FIG. 3 illustrates an original head avatar and a series of stylized head avatars associated with the original head avatar, according to some embodiments;
FIG. 4 illustrates stylization across various identities and styles, according to some embodiments;
FIG. 5 is a block diagram illustrating an encoder-decoder model that may be used to generate an original head avatar and renders of stylized head avatars associated with the original head avatar, according to some embodiments;
FIG. 6 illustrates further detail of the block diagram shown in FIG. 5 by describing how geometry and texture may be disentangled to stylize a head avatar, according to some embodiments;
FIG. 7 illustrates the control of identity preservation, according to some embodiments;
FIG. 8 illustrates eye symmetry loss ablation, according to some embodiments;
FIG. 9 is a flowchart illustrating steps in a method for semantic stylization of animatable head avatars, according to some embodiments; and
FIG. 10 is a block diagram illustrating components in a computer system for performing methods as disclosed herein, according to some embodiments.
In one or more implementations, not all of the depicted components in each figure may be required, and one or more implementations may include additional components not shown in a figure. Variations in the arrangement and type of the components may be made without departing from the scope of the subject disclosure. Additional components, different components, or fewer components may be utilized within the scope of the subject disclosure.
DETAILED DESCRIPTION
The detailed description set forth below is intended as a description of various implementations and is not intended to represent the only implementations in which the subject technology may be practiced. As those skilled in the art would realize, the described implementations may be modified in various different ways, all without departing from the scope of the present disclosure. Accordingly, the drawings and description are to be regarded as illustrative in nature and not restrictive.
General Remarks
Platforms aiming at offering meaningful AR/VR experiences should foster comfort for their users to express themselves via their avatars. This comfort may be supported by tools that empower casual users to customize their appearance without requiring technical knowledge. This last point may be imperative to ensure fair access to everyone. Progress may be already witnessed in photorealistic and animatable avatars, with momentous quality improvements in recent years. At present, there are avatars capable of preserving identity and realism across expressions, points of view, and lighting. Nonetheless, there remains a lack of automated capabilities to stylize and manipulate these representations.

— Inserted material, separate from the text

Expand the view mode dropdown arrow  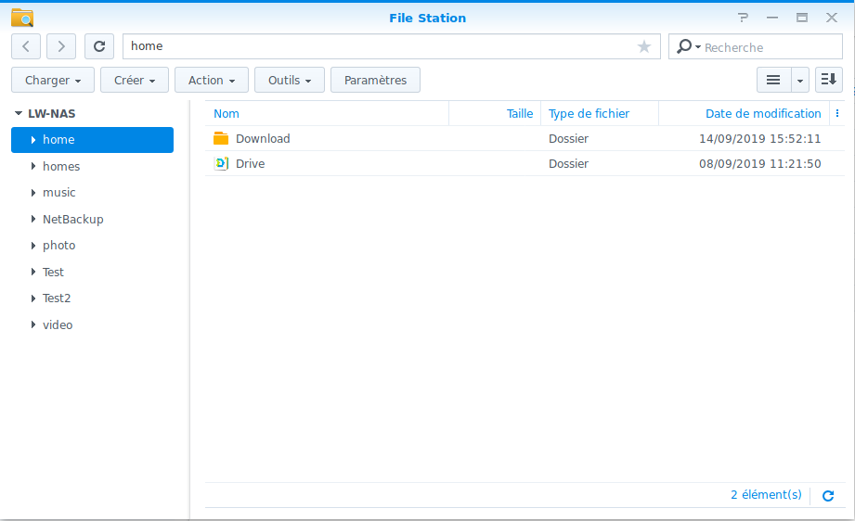tap(800, 81)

A technical solution to this technical problem may be to directly stylize an avatar representation to fit a target style (or appearance). Such a technical problem may be addressed according to the methods and systems described herein. Given a model (e.g., a deep learning model) representing an avatar, geometry and texture manipulations or modifications may be disentangled; a loss between renders of the avatar and between embeddings of the target style may be computed; and the losses may be used to adjust the weights associated with the model to cause the avatar to appear more like the target style. By directly stylizing the avatar representation, in contrast to stylizing the renders of the avatar representation:
(ii) the animatable capabilities of an avatar may be preserved, providing consistent appearance across facial expressions and views;
(iii) fidelity to the identity of a person may be easily tuned, allowing soft and intense stylizations; and
(iv) consistent stylization capacity across styles and identities may be demonstrated.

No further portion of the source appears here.